Distributional Reinforcement Learning for Efficient Exploration
This work addresses the challenge of exploration in RL for applications like gaming and autonomous driving, presenting an incremental improvement over existing distributional RL methods.
The paper tackles the problem of efficient exploration in deep reinforcement learning by proposing a method that uses a decaying schedule to suppress intrinsic uncertainty and an exploration bonus from upper quantiles of the learned distribution. It results in outperforming QR-DQN in Atari 2600 games with a 483% average gain in cumulative rewards and achieving near-optimal safety rewards twice as fast in a CARLA driving simulator.
In distributional reinforcement learning (RL), the estimated distribution of value function models both the parametric and intrinsic uncertainties.
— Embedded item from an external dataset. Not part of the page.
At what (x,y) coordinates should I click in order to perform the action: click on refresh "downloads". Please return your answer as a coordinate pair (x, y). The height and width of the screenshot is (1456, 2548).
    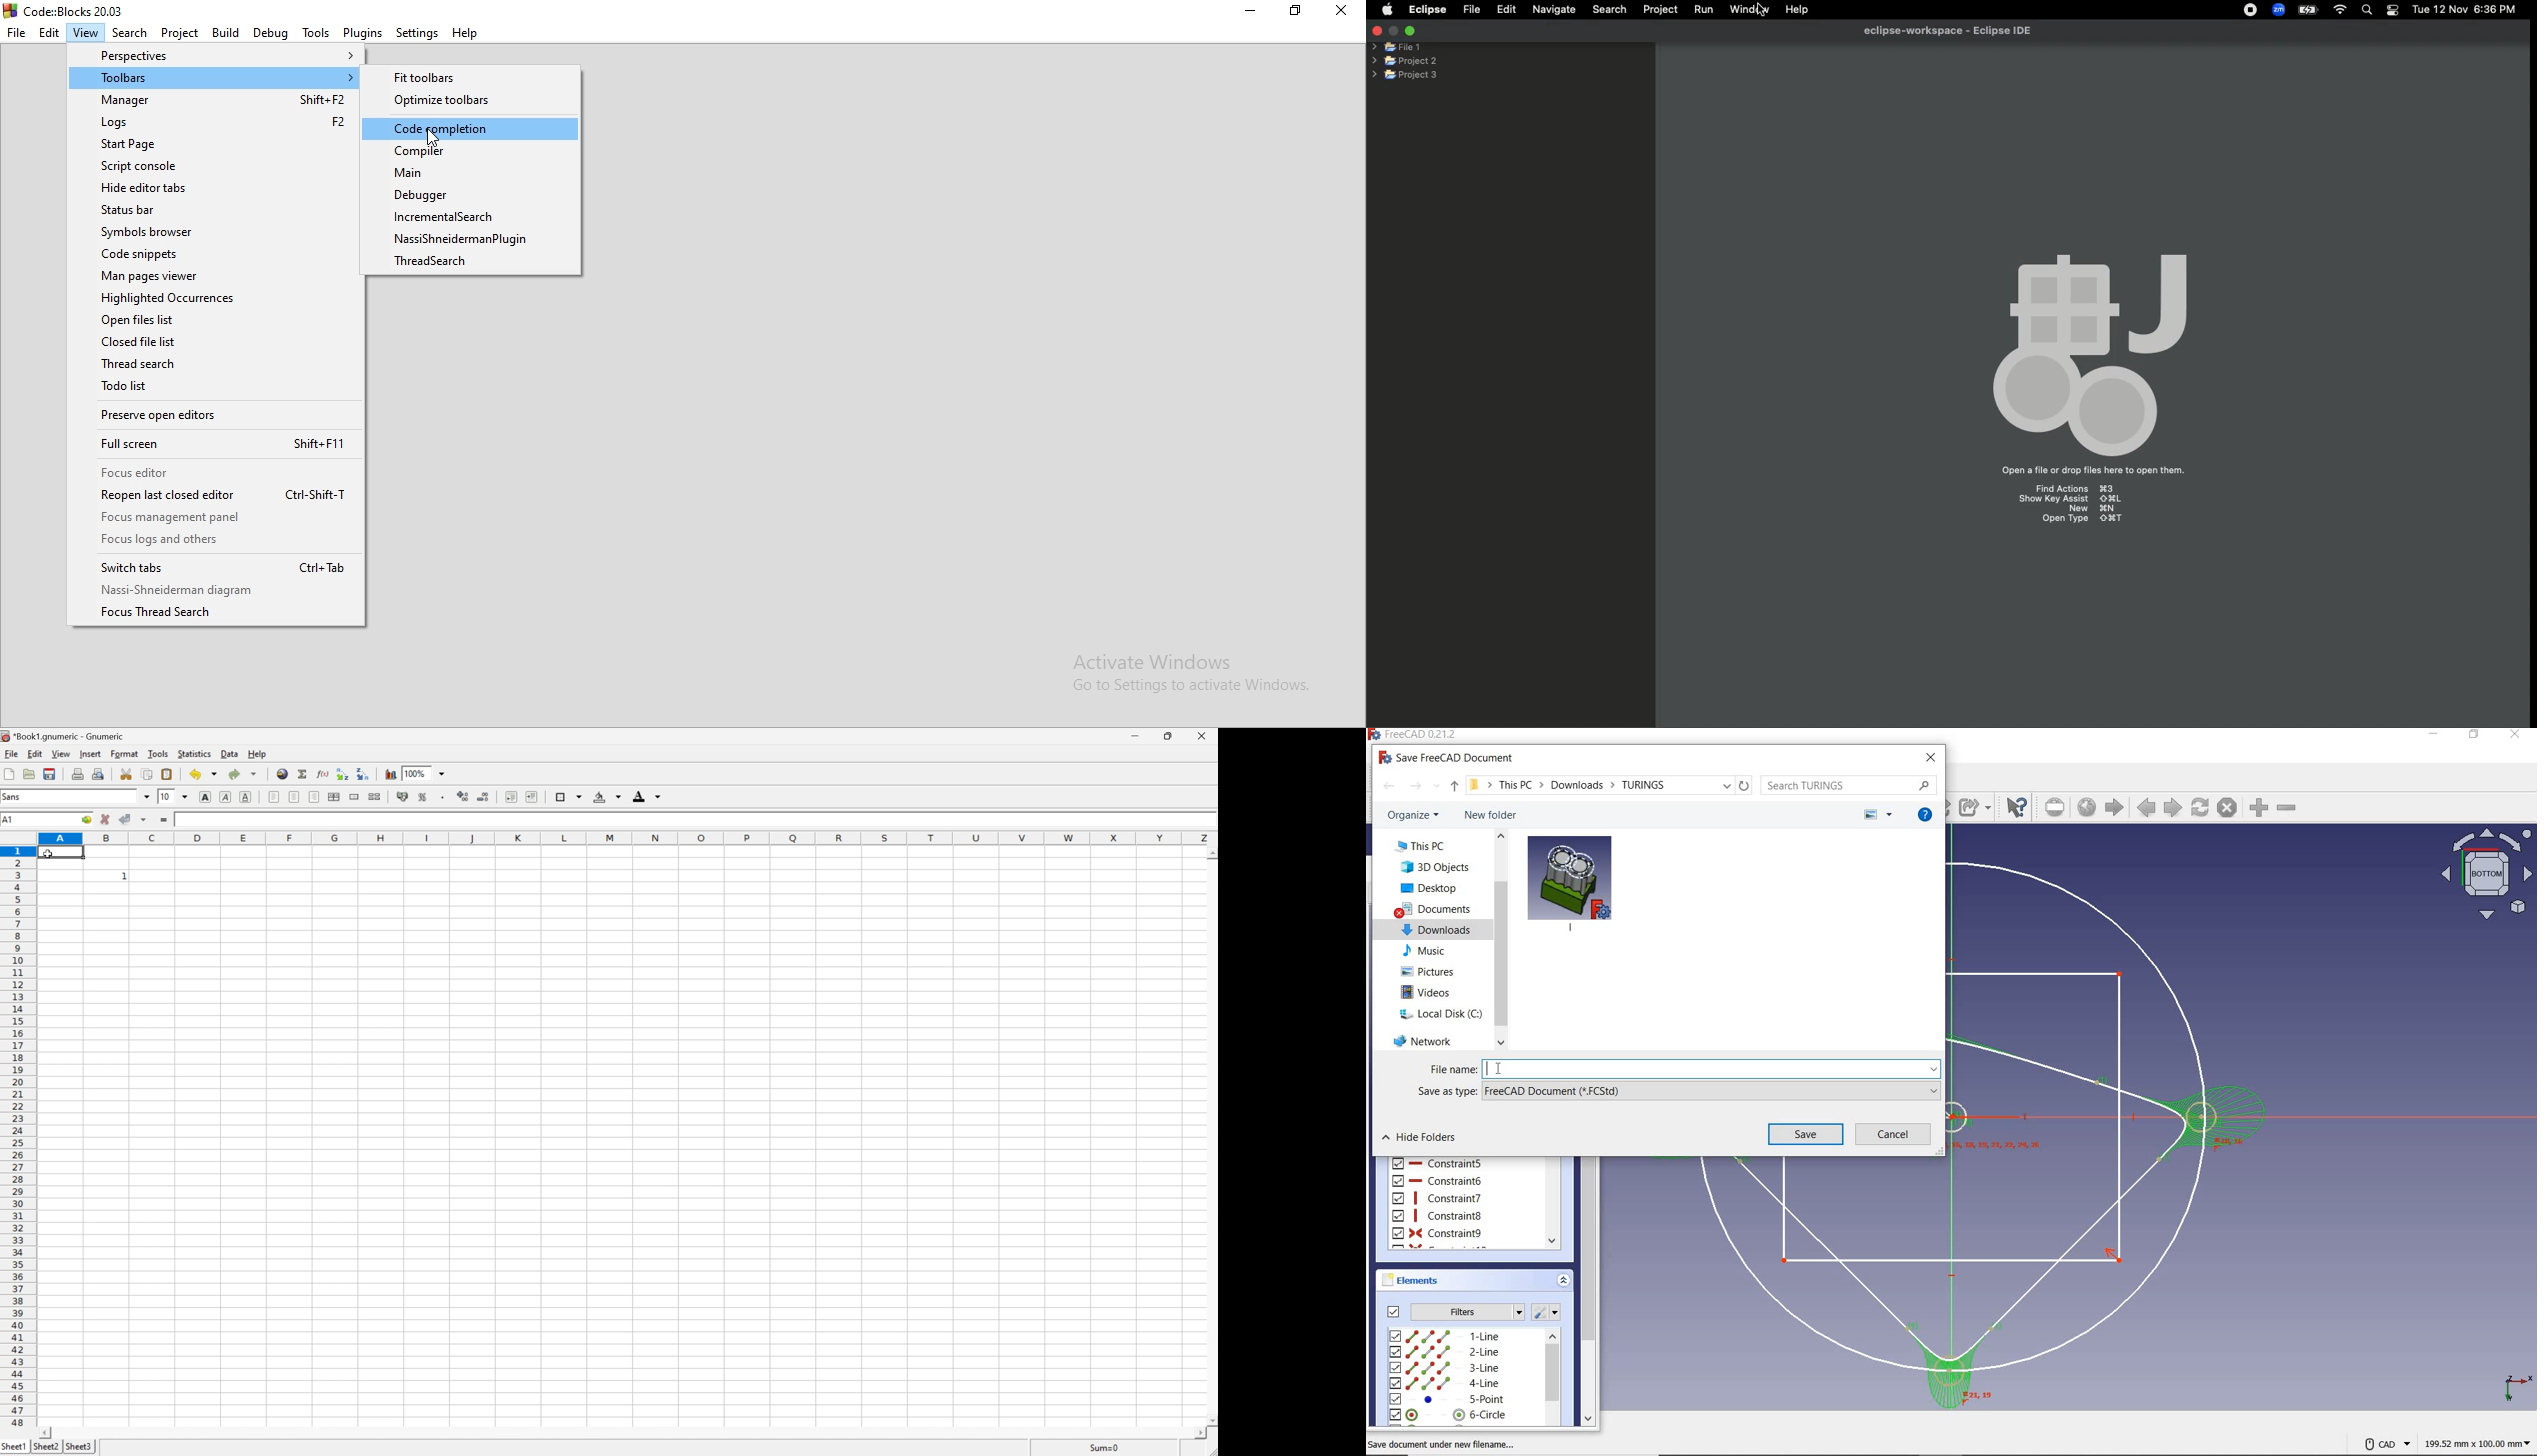
    Looking at the image, I should click on (1745, 785).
We propose a novel and efficient exploration method for deep RL that has two components. The first is a decaying schedule to suppress the intrinsic uncertainty. The second is an exploration bonus calculated from the upper quantiles of the learned distribution. In Atari 2600 games, our method outperforms QR-DQN in 12 out of 14 hard games (achieving 483 \% average gain across 49 games in cumulative rewards over QR-DQN with a big win in Venture). We also compared our algorithm with QR-DQN in a challenging 3D driving simulator (CARLA). Results show that our algorithm achieves near-optimal safety rewards twice faster than QRDQN.